Materials provided start

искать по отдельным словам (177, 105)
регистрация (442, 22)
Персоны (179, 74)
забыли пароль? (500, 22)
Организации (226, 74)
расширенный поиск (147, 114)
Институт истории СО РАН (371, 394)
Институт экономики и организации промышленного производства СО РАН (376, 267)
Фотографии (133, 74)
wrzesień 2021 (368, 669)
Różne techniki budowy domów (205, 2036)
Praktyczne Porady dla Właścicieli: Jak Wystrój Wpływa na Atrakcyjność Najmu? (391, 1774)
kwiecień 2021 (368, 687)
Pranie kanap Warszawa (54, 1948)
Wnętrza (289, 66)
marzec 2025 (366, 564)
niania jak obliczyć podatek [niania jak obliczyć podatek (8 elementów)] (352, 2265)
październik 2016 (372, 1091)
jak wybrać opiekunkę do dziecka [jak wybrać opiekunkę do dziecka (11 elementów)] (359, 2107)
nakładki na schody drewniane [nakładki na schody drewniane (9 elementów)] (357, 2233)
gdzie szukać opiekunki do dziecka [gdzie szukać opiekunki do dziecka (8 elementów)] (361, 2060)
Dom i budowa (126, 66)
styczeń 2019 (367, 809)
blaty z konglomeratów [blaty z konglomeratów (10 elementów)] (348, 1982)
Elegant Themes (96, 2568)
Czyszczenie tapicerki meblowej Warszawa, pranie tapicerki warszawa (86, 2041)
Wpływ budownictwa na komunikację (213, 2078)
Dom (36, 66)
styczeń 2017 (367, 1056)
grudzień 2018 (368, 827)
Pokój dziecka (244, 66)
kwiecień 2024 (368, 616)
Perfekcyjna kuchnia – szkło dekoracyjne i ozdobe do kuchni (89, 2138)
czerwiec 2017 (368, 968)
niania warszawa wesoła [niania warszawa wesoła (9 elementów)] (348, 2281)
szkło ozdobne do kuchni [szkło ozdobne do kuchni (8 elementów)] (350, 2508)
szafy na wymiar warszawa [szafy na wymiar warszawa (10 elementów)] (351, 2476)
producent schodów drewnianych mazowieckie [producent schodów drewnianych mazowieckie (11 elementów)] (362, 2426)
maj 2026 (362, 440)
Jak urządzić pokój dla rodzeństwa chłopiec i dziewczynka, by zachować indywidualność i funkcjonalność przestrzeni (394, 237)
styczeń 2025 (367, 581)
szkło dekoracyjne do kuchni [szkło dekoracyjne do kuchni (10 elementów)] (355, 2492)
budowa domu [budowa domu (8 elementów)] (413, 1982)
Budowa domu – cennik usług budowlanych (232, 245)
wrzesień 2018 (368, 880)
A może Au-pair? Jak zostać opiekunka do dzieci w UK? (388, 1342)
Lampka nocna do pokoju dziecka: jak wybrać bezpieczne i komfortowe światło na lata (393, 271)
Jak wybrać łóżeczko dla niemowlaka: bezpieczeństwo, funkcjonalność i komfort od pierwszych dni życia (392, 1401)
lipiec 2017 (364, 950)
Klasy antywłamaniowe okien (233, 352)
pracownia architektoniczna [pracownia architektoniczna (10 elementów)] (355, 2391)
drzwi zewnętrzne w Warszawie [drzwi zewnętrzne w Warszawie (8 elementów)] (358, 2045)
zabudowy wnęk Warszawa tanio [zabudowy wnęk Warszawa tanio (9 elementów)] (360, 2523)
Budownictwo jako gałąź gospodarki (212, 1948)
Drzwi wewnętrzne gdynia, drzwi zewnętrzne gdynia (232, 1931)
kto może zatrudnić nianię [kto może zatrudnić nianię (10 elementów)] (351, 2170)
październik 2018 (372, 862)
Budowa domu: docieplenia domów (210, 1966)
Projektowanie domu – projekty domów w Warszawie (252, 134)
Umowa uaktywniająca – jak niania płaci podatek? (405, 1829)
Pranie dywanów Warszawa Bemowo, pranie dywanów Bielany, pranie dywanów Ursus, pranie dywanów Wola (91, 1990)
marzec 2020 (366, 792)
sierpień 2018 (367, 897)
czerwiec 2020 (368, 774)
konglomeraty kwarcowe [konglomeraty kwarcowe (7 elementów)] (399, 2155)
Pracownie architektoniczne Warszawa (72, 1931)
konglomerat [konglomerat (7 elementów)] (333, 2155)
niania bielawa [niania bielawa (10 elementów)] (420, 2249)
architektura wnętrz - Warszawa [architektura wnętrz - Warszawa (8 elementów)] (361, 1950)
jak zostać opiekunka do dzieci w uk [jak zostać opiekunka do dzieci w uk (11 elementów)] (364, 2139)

Materials provided end

Given instruction – Please swap "czerwiec" for "lipiec" in everything from the line containing "Perfekcyjna kuchnia –" down to the line containing "szkło ozdobne do kuchni [szkło". Return only those lines, with nothing else altered.

Solution for this task –
Perfekcyjna kuchnia – szkło dekoracyjne i ozdobe do kuchni (89, 2138)
lipiec 2017 (368, 968)
niania warszawa wesoła [niania warszawa wesoła (9 elementów)] (348, 2281)
szkło ozdobne do kuchni [szkło ozdobne do kuchni (8 elementów)] (350, 2508)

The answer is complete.